(Pixel coordinate grounding data)
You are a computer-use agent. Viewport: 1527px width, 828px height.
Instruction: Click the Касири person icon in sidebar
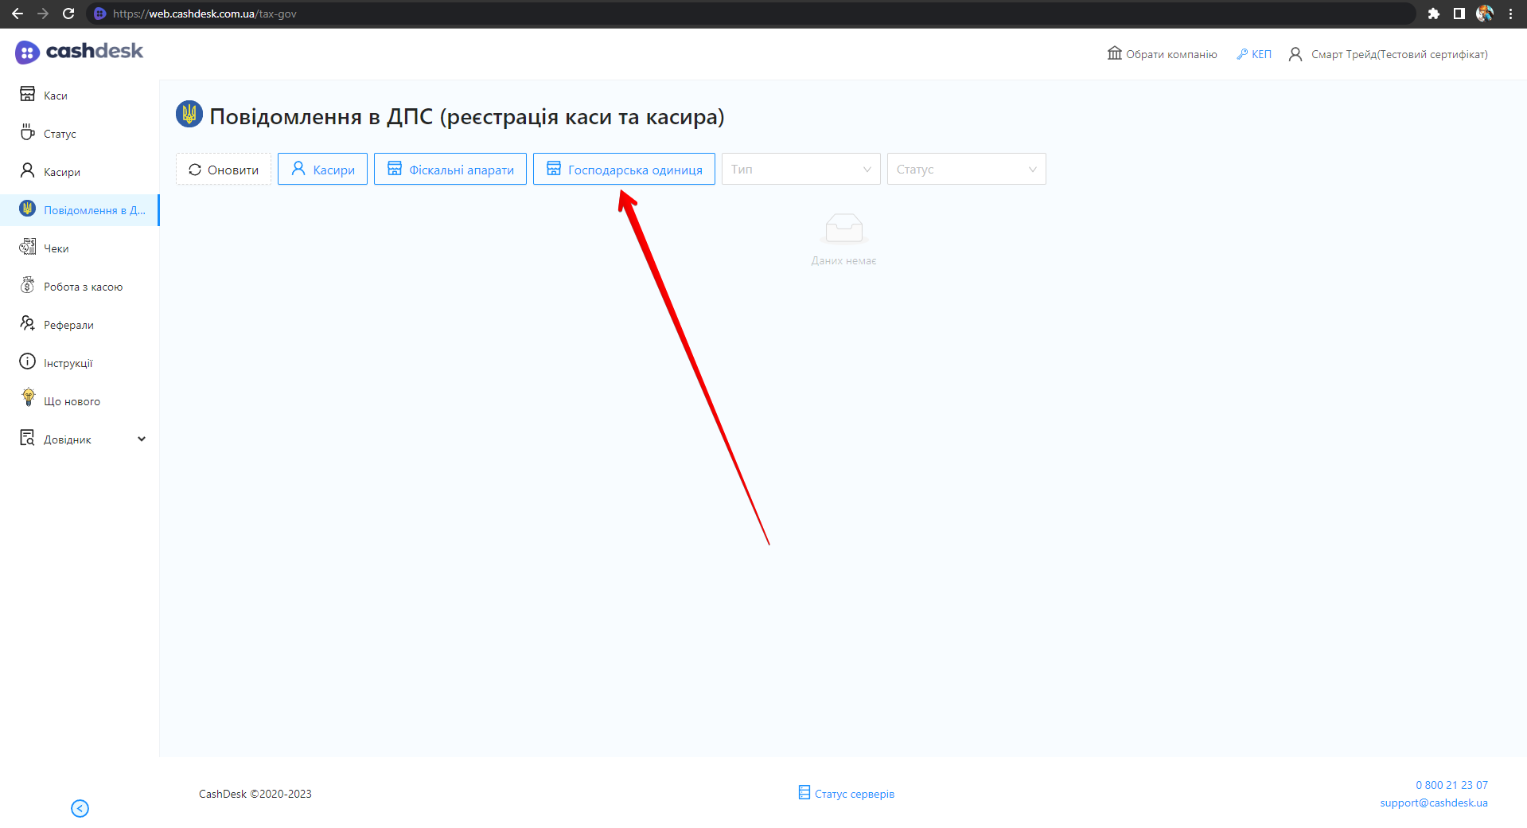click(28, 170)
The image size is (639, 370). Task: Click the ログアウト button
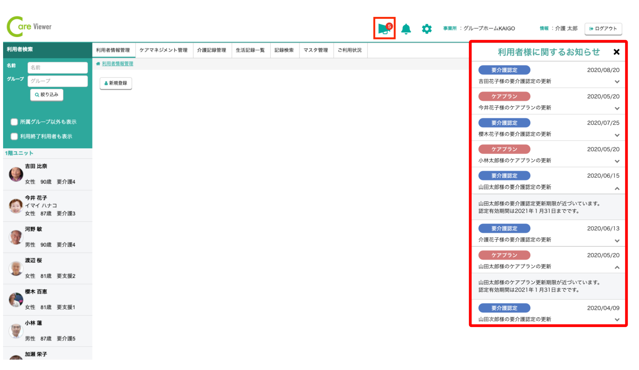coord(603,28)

> [WORK ORDER]
From the line that contains "The image size" to the final line of the entries, reproduce every line exactly, both ends included. Leave out all pictures.

> [EXERCISE RESPONSE]
The image size is (639, 370). Task: Click the ログアウト button
coord(603,28)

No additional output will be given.